• _TEXT PASSAGE_:
──────────

Members of the Ukrainian community living in Malta have told this website they have received warnings from Maltese government officials to stay away from protests for peace called by NGO Repubblika.
Community leaders have received warnings that should they be seen at protests called by Repubblika outside the Russian Embassy in Kappara, or elsewhere, they will be denied “administrative assistance” by the Maltese government. Protesters have noticed police officers using mobile phone cameras to take photos of Ukrainians attending the protests outside the Russian embassy.
Members of the Ukrainian community have been told by their leaders on their Facebook groups to remember that whatever they are promised at protest rallies, “only the current government of the Republic of Malta and officials can actually provide us with administrative assistance.”
In a text automatically translated from Ukrainian to English by Facebook, community leaders told Ukrainians who were seen protesting for peace in their country to “act united and in the same direction, because everyone remembers the swan, the cancer and the pike.”
The latter phrase appears to be a reference to Ivan Krylov’s Russian satirical fable of “The Swan, the Pike, and the Crawfish” where all three animals pull a cart in a different direction and get nowhere.
The fable has been historically applied to various situations where strategic incoherence has led to political or military failure, such as the campaign against Napoleon in the coalition of 1814, the alliance between France, Britain, and Turkey at the start of the Crimean War in 1854, and the failed agricultural policy of 1906.
The literary reference is a message that is immediately understandable to people who grew up with Soviet education. Being seen at protests called by Repubblika would result in the Maltese government punishing Ukrainians by, for example, preventing the unification of families of Ukrainians living here with their relatives escaping the war in Ukraine.
Ukrainians living in Malta have been warned that expressing their political opinions in a way that might displease the government would be punished by the authorities.
Some members of the Ukrainian community who asked to remain anonymous for obvious reasons, expressed dismay at the irony that while their country suffers the aggression of Vladimir Putin who seems intent to return to the oppressive days of the USSR, the Maltese government is threatening Ukrainians with painful consequences should they dare call for peace in their country in the company of Maltese people blacklisted by the Maltese authorities.

──────────

• _TASK DESCRIPTION_: Write out, word for word, the part of the article on Ukrainians in Malta starting with "Ukrainians living in" and going on through "by the authorities.".

Collected data
──────────

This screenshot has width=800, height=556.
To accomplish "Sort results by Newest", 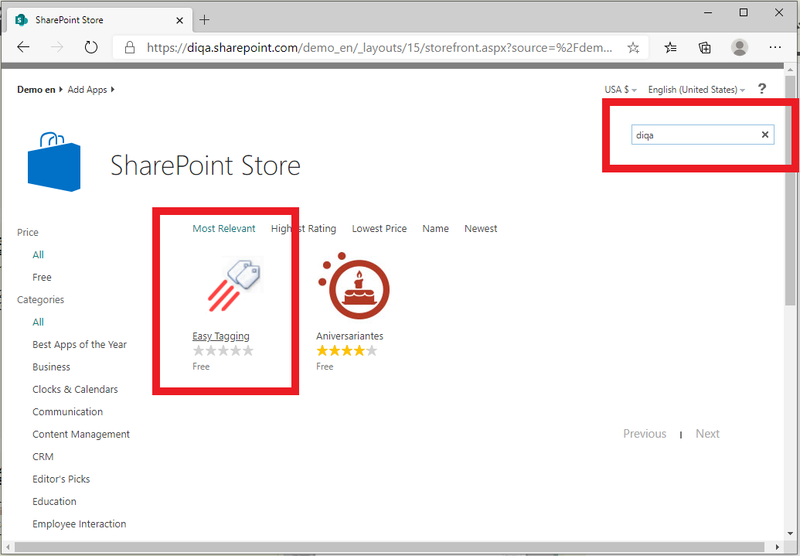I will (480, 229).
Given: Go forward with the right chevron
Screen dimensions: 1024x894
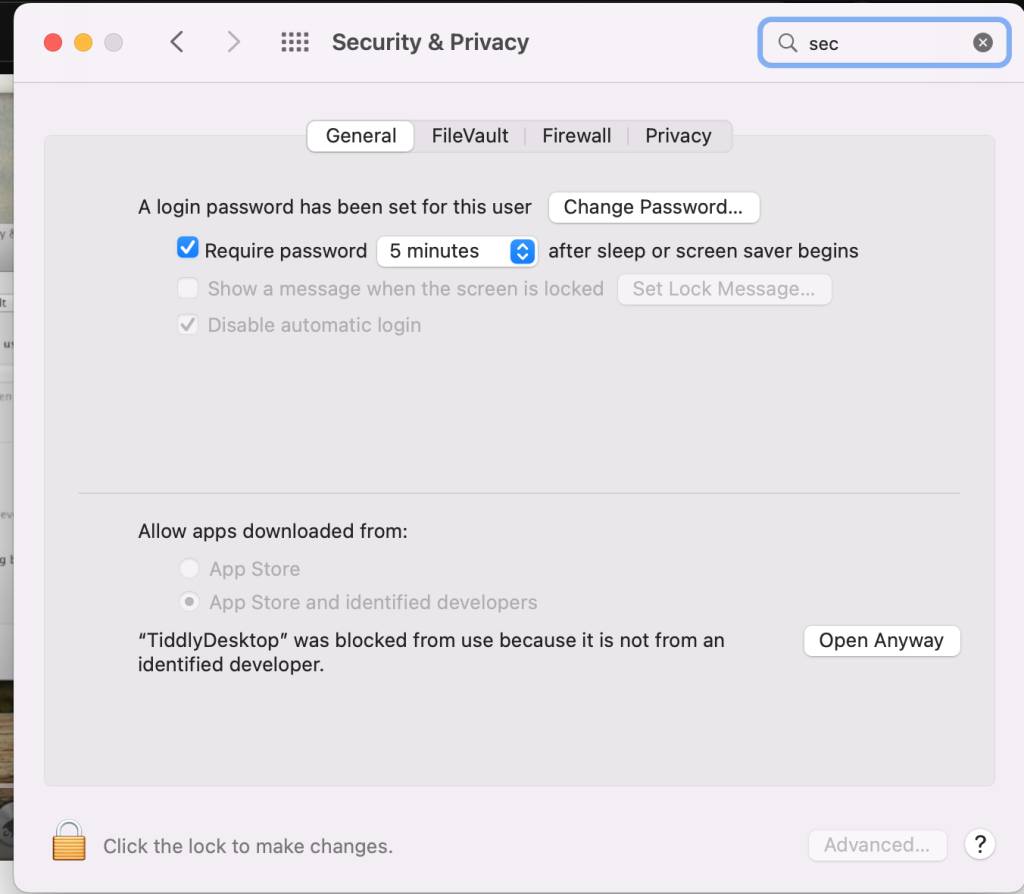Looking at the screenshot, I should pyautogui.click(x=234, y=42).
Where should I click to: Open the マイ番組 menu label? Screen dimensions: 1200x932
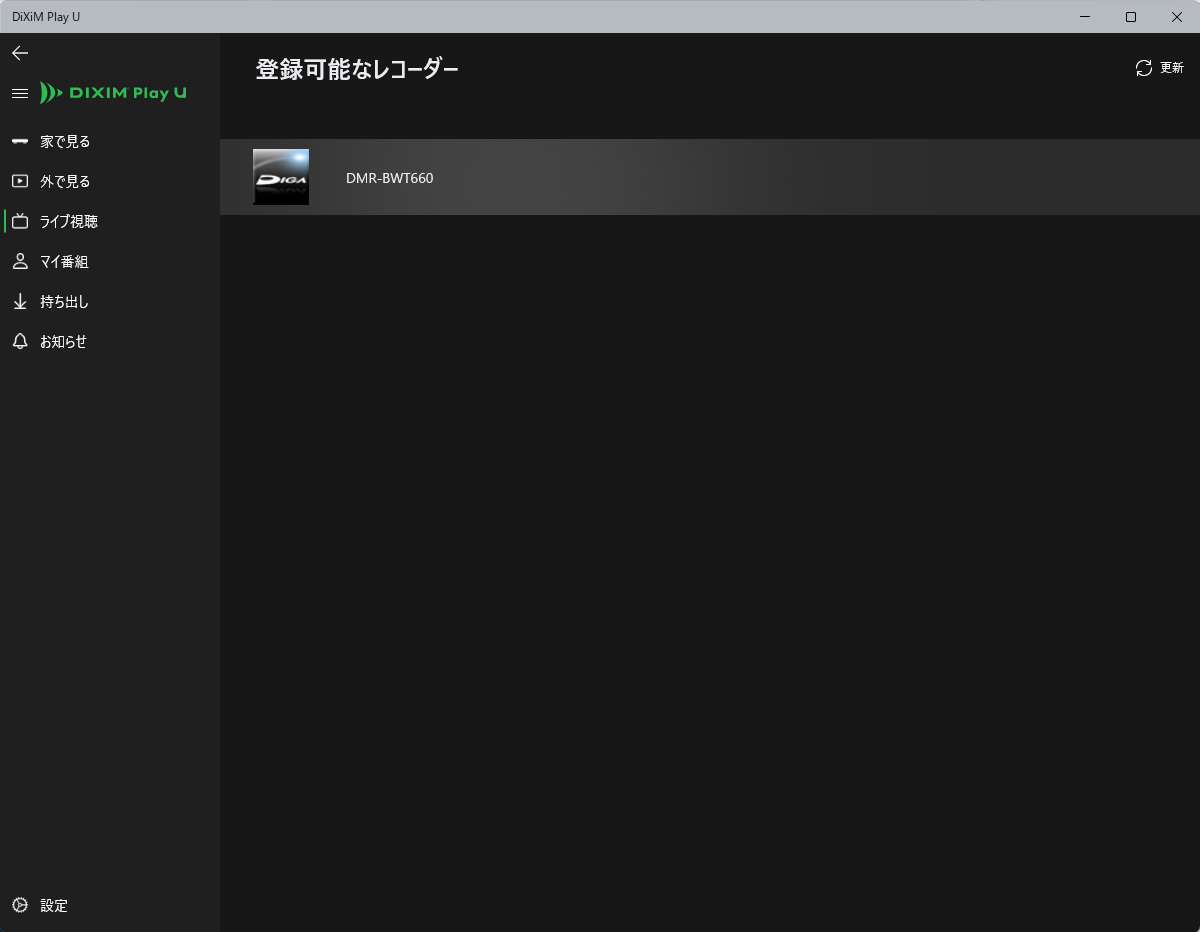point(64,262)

──────────

• _WRITTEN ANSWER_:
Ukrainians living in Malta have been warned that expressing their political opinions in a way that might displease the government would be punished by the authorities.